Write out each entry below exactly; the images do not belong in your copy.
[Start of section]
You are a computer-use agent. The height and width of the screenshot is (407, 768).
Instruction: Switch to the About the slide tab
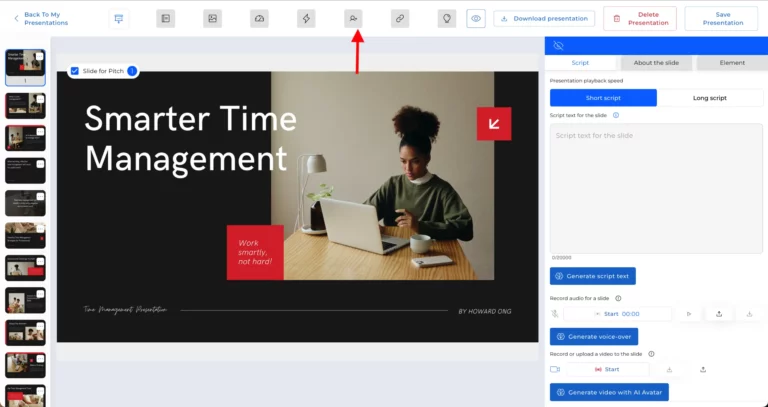656,63
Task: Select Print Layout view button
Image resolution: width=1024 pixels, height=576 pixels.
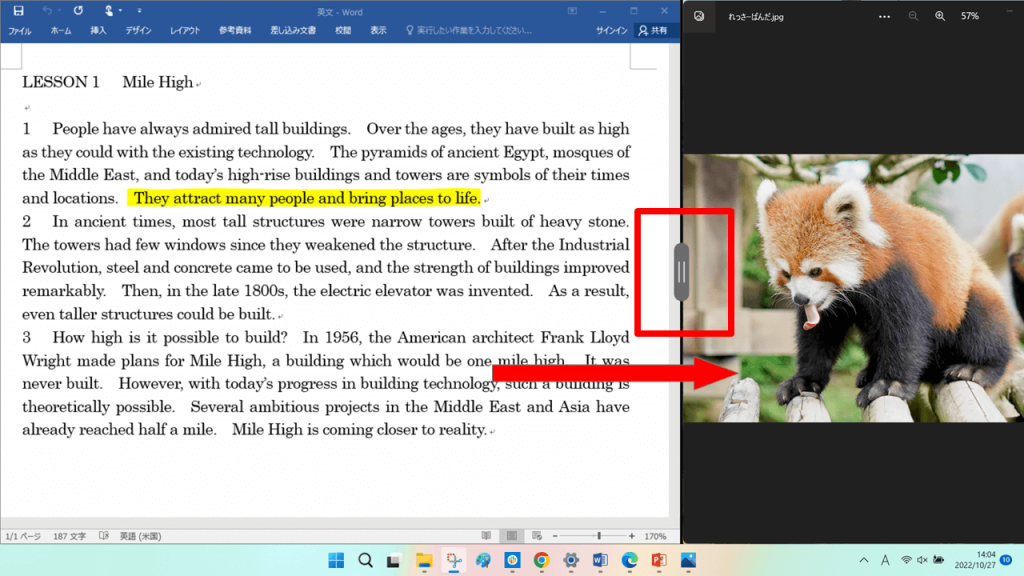Action: coord(510,536)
[End of section]
SOLUTION FOR THIS EXERCISE:
You are a computer-use agent. The height and width of the screenshot is (407, 768).
Instruction: Switch to the About the slide tab
656,63
Task: Select Print Layout view button
Image resolution: width=1024 pixels, height=576 pixels.
Action: coord(510,536)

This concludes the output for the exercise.